BEGIN MATERIAL FOR THE TASK
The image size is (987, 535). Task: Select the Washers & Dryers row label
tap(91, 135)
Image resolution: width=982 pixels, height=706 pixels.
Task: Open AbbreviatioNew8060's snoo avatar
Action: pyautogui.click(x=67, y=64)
END MATERIAL FOR THE TASK
- [EXERCISE AIM] Each record is to be transcribed exactly and in full.

- [EXERCISE OUTPUT]
The image size is (987, 535). Task: Select the Washers & Dryers row label
tap(91, 135)
Image resolution: width=982 pixels, height=706 pixels.
Task: Open AbbreviatioNew8060's snoo avatar
Action: pyautogui.click(x=67, y=64)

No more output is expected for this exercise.